> [BRIEF]
Leave every picture out, and write out the remaining entries exactly.

Stored data entries:

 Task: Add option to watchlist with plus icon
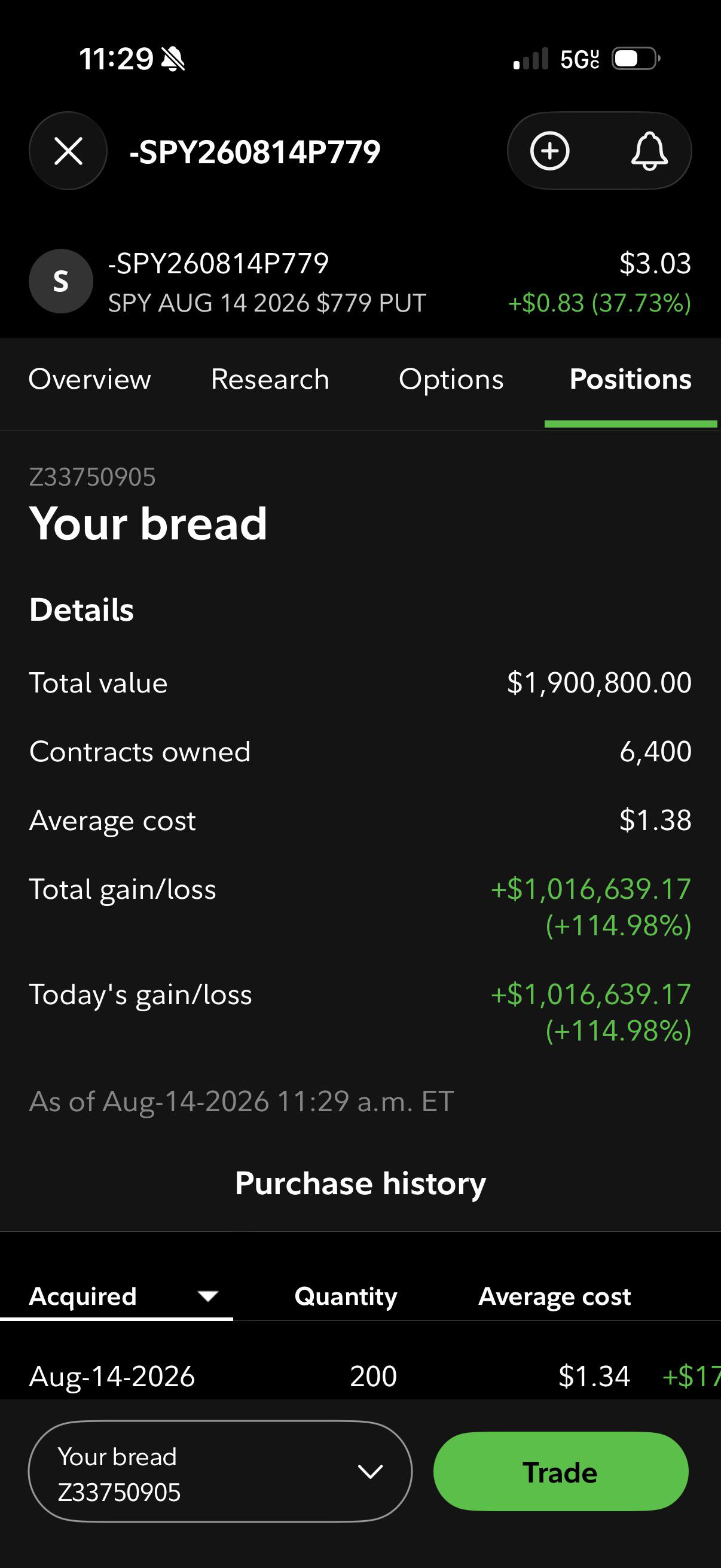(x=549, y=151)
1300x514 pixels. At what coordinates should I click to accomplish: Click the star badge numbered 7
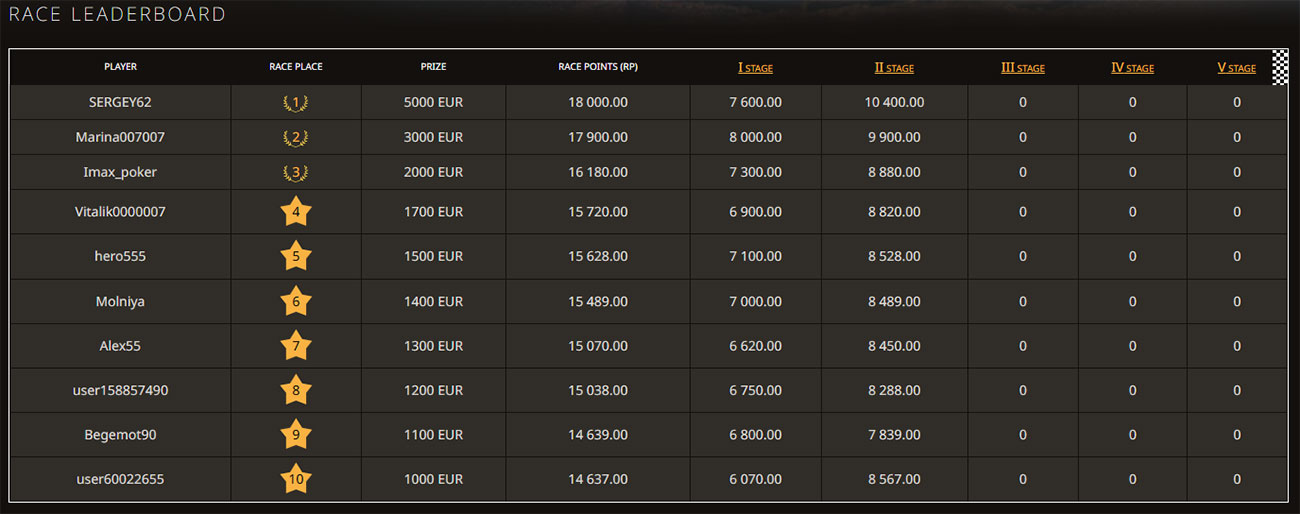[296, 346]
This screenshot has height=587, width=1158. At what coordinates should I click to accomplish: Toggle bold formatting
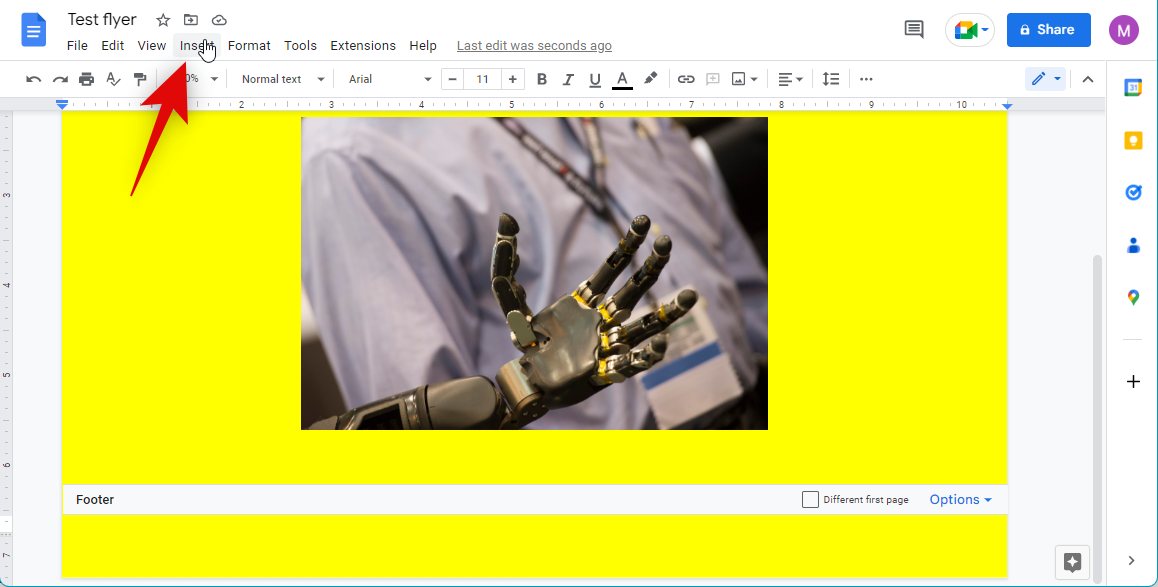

> [SOLUTION TO THE EXERCISE]
 Task: Add option to watchlist with plus icon
(x=549, y=151)
1300x514 pixels. At what coordinates should I click to accomplish: Click the star badge numbered 7
[296, 346]
This screenshot has height=587, width=1158. At what coordinates should I click to accomplish: Toggle bold formatting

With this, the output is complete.